5. — La base de certitude du surnaturel.

De ce que nous venons de dire, il résulte que la base de certitude du surnaturel est dans l’opposition entre la conscience du devoir dans le péché (conscience de l’impuissance et de la culpabilité morale) et la conscience du devoir dans la grâce (conscience du devoir dans la liberté morale et la communion religieuse retrouvée). La base de la certitude du surnaturel est donc dans une expérience de conscience.

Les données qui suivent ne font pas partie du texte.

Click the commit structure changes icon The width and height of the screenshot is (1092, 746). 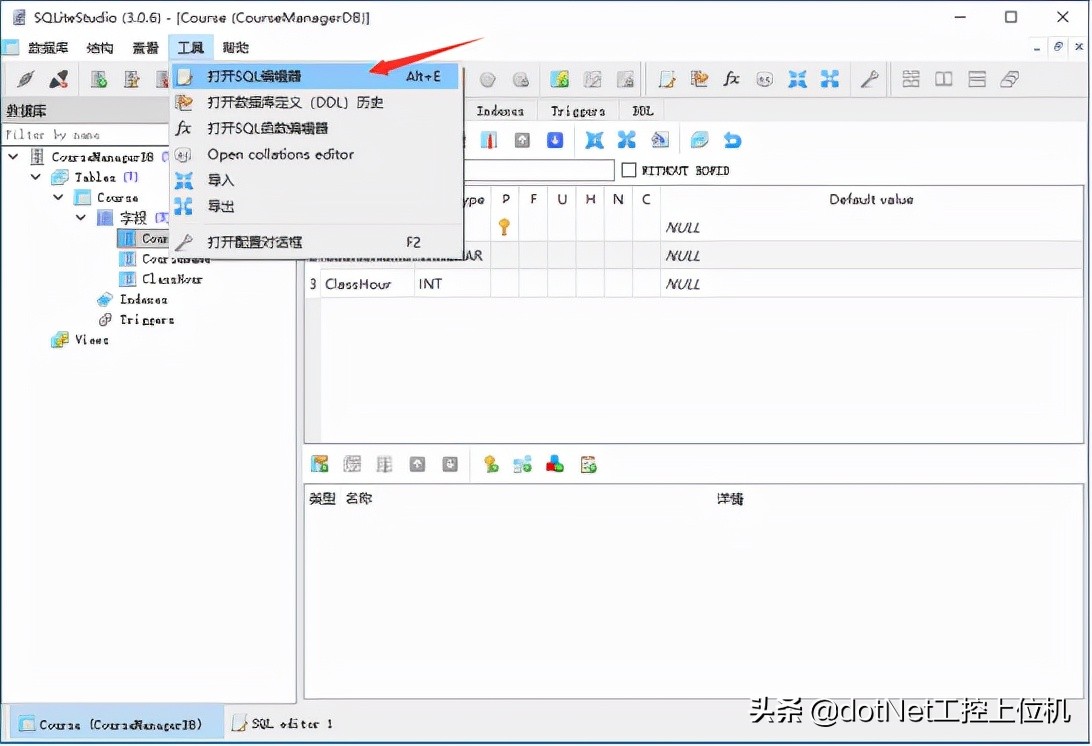(x=698, y=139)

Il résulte de là quelques conséquences assez importantes :

a) Il en résulte d’abord que la certitude du surnaturel ne ressortit pas à l’histoire. Ce n’est pas le témoignage de l’histoire qui la donne et ce n’est pas non plus le témoignage de l’histoire qui l’enlève. Sous ce rapport, nous sommes en parfaite contradiction avec les anciens théologiens qui faisaient de la possibilité du surnaturel une question de philosophie, et de sa réalité ou de sa certitude une question d’histoirec. Ils estimaient qu’un seul miracle, bien attesté (par exemple : la résurrection de Jésus-Christ), prouvait le surnaturel, et répondait aux objections par l’attestation des faits.

c – C’est encore, si je ne me trompe, l’attitude de M. Berthoud, à en juger par sa brochure, La possibilité du miracle (Genève, 1896), — et celle de M. Sabatier, si j’ai bien lu l’Esquisse (pages 64 et 65).

Nous pensons que, ce faisant, ils se trompaient, et cela pour plusieurs raisons, dont voici les principales : 1° d’abord parce que l’histoire est une science conjecturale ; elle accumule des probabilités, des vraisemblances, dont la somme peut toucher à la certitude, mais non jamais l’atteindre, et n’est pas capable de produire l’évidence (l’accumulation des probables augmente la valeur du probable, mais ne donne pas plus le certain que l’addition de beaucoup de pommes ne fait un total de poires) ; 2° parce que le surnaturel dans l’histoire n’est guère observable que sous forme phénoménale (miracle physique), et que, pour l’histoire sérieusement scientifique, le miracle le plus extraordinaire se réduit à un phénomène inexpliqué. M. Ménégoz a parfaitement écritd : « On peut prouver, dans certains cas, d’une manière absolument concluante la réalité d’un phénomène extraordinaire ; mais là s’arrête la preuve ; elle ne saurait aller au-delà ; il est impossible de démontrer que ce fait extraordinaire soit dû à une action divine surnaturelle, qu’il ne soit pas l’effet d’une cause naturelle », encore inconnue ou inexpliquée. Nous sommes d’accord sur ce point avec la grande majorité des théologiens modernes (Fulliquet, Léopold Monod, Chapuis, Emery, etc.).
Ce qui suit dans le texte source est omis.